Task for the records below: count the lines that contain the word "will" and give only that number.

[Recorded data]
* * *

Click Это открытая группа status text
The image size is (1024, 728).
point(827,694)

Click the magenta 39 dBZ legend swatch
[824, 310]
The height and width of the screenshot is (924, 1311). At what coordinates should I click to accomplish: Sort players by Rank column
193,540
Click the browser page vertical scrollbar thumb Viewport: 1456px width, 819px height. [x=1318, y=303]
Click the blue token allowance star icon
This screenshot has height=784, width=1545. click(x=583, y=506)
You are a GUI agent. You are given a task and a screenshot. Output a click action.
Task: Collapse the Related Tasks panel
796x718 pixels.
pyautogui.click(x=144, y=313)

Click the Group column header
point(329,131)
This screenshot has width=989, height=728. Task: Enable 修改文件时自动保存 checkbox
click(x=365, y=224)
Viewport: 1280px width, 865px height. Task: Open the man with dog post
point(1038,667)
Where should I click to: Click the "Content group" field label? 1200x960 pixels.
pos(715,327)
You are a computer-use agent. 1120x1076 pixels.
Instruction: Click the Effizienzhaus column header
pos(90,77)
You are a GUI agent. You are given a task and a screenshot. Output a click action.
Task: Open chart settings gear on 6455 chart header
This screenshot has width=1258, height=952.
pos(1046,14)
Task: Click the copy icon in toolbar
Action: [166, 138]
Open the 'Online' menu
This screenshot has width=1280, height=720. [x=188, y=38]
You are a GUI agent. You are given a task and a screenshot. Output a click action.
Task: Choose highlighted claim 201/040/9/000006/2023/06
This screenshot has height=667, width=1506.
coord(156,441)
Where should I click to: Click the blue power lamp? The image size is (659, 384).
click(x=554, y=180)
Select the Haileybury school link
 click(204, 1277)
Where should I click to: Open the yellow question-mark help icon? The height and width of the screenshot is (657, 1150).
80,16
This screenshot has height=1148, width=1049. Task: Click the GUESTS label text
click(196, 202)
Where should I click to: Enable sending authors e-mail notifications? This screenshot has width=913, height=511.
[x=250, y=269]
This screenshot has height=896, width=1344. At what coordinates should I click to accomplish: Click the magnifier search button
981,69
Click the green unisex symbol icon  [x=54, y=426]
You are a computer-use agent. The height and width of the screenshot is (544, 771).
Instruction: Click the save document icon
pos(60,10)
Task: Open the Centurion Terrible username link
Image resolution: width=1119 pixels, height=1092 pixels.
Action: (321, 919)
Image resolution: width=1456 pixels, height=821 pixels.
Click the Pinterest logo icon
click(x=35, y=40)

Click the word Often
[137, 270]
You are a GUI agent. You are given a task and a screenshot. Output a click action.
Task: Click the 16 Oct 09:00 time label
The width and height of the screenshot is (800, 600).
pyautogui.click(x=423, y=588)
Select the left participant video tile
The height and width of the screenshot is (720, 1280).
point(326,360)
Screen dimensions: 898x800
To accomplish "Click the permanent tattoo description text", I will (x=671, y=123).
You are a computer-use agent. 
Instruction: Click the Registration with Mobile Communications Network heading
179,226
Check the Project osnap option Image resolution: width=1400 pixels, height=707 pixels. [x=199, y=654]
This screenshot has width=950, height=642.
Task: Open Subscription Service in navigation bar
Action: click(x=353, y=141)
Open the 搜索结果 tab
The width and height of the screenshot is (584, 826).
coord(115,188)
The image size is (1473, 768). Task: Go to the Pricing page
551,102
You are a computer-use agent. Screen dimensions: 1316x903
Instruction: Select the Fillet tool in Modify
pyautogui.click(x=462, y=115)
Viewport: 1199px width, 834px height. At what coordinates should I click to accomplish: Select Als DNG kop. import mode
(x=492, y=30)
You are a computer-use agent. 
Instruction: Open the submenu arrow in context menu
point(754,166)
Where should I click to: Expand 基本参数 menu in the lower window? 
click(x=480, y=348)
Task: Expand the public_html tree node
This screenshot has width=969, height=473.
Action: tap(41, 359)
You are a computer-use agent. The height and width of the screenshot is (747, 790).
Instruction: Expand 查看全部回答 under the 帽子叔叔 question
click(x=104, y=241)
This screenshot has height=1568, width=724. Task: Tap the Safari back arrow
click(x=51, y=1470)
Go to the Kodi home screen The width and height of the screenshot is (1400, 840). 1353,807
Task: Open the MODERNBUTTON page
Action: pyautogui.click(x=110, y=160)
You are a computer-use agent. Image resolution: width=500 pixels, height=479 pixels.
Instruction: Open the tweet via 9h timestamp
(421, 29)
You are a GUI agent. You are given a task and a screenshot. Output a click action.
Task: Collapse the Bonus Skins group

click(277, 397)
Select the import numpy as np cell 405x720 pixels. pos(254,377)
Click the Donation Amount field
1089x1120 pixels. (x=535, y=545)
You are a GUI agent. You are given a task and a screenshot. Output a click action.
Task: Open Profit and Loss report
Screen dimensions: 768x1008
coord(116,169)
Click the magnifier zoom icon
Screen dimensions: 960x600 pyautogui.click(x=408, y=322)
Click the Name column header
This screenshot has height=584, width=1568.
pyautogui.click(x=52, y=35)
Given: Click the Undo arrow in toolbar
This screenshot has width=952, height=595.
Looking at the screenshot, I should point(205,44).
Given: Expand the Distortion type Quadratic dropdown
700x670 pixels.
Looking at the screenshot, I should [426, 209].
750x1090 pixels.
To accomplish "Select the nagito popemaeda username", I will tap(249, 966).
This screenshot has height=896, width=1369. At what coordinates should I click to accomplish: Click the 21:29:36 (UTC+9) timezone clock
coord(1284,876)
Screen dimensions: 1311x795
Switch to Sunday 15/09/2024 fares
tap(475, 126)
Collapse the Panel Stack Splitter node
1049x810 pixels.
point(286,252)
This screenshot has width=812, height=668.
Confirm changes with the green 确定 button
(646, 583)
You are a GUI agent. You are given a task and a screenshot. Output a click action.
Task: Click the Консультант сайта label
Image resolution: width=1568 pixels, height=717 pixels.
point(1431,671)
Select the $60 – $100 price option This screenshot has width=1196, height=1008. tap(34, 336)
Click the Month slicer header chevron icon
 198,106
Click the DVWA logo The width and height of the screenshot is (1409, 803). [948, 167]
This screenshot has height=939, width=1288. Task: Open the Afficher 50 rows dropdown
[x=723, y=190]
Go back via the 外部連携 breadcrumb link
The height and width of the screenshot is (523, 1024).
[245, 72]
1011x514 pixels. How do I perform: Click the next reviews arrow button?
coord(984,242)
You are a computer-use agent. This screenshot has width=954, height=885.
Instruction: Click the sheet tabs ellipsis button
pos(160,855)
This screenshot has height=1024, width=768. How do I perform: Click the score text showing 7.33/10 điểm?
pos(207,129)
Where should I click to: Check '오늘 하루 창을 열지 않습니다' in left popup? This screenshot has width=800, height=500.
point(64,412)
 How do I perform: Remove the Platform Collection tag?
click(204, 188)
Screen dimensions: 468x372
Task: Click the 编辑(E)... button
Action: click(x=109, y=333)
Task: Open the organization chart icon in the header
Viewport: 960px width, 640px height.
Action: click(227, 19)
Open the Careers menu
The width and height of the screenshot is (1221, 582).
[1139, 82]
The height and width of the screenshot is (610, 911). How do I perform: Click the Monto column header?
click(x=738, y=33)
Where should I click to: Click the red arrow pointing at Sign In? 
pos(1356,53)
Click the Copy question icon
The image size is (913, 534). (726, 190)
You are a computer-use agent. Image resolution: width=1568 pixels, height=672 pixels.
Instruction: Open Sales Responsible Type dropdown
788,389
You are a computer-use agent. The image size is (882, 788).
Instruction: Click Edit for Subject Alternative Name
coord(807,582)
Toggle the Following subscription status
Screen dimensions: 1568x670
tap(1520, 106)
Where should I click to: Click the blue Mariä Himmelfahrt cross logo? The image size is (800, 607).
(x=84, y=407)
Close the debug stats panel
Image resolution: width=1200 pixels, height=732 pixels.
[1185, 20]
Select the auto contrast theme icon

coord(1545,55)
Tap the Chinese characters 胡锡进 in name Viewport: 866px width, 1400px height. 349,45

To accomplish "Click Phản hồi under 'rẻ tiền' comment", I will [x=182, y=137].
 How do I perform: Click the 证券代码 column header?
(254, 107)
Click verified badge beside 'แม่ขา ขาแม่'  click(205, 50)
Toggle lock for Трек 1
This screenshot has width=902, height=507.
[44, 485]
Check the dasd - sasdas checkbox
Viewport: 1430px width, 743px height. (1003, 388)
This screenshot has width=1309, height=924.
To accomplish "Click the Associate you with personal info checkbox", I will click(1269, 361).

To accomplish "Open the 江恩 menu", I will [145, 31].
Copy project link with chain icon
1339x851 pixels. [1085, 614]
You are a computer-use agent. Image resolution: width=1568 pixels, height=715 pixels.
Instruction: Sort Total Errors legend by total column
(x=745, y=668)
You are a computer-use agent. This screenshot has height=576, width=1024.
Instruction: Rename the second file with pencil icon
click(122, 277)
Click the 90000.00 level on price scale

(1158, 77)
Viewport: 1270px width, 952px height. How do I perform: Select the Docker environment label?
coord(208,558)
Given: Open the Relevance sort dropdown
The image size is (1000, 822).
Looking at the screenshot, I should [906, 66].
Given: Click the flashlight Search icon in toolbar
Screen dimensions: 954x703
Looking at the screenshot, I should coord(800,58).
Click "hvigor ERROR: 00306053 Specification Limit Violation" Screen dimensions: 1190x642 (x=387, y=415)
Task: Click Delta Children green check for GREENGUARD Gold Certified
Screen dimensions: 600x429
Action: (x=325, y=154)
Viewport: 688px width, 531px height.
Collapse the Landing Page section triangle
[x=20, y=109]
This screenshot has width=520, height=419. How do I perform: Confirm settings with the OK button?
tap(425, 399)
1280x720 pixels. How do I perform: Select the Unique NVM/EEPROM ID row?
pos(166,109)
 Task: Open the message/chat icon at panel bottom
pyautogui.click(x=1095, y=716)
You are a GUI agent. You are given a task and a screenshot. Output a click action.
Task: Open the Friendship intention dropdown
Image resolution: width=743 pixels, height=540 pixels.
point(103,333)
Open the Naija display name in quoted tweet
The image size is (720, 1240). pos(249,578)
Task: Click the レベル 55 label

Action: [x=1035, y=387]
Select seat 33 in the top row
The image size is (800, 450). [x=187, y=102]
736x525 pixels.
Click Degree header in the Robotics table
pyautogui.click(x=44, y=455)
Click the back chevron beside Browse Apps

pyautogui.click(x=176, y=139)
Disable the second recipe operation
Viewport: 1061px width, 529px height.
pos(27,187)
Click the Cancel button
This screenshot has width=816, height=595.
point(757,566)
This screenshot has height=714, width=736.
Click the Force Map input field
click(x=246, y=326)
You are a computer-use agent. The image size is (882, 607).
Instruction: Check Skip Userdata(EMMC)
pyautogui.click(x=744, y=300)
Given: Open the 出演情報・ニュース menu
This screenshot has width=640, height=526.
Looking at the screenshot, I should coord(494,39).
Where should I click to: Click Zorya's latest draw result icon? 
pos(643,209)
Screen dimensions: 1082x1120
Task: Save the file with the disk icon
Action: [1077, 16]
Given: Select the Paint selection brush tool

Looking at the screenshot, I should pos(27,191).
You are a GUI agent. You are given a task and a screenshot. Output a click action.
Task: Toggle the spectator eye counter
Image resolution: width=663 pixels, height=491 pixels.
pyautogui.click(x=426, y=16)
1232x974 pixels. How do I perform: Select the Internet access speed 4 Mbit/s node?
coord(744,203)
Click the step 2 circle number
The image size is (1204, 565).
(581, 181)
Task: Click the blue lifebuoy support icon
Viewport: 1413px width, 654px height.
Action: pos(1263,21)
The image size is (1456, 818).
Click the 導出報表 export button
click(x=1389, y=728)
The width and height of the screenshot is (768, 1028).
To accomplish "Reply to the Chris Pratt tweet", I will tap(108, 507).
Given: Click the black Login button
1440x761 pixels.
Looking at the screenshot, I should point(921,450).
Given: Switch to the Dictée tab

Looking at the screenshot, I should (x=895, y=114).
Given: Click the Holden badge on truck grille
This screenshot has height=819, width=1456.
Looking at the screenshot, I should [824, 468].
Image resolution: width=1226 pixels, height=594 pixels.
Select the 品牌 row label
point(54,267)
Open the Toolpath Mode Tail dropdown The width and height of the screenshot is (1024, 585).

* * *

## The answer
6